======== Excerpted data

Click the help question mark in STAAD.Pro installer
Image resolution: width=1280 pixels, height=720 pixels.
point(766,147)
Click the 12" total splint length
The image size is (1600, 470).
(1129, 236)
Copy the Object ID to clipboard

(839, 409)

================
======== Excerpted data

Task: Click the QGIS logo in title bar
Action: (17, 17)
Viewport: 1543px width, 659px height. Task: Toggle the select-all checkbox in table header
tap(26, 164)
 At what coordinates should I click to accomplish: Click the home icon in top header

================

Task to carry out: Above are the records; print exactly the lines from the line with "Viewport: 1543px width, 659px" to the line with "At what coordinates", including both, and nothing else.

Reply to the exercise:
Viewport: 1543px width, 659px height. Task: Toggle the select-all checkbox in table header
tap(26, 164)
 At what coordinates should I click to accomplish: Click the home icon in top header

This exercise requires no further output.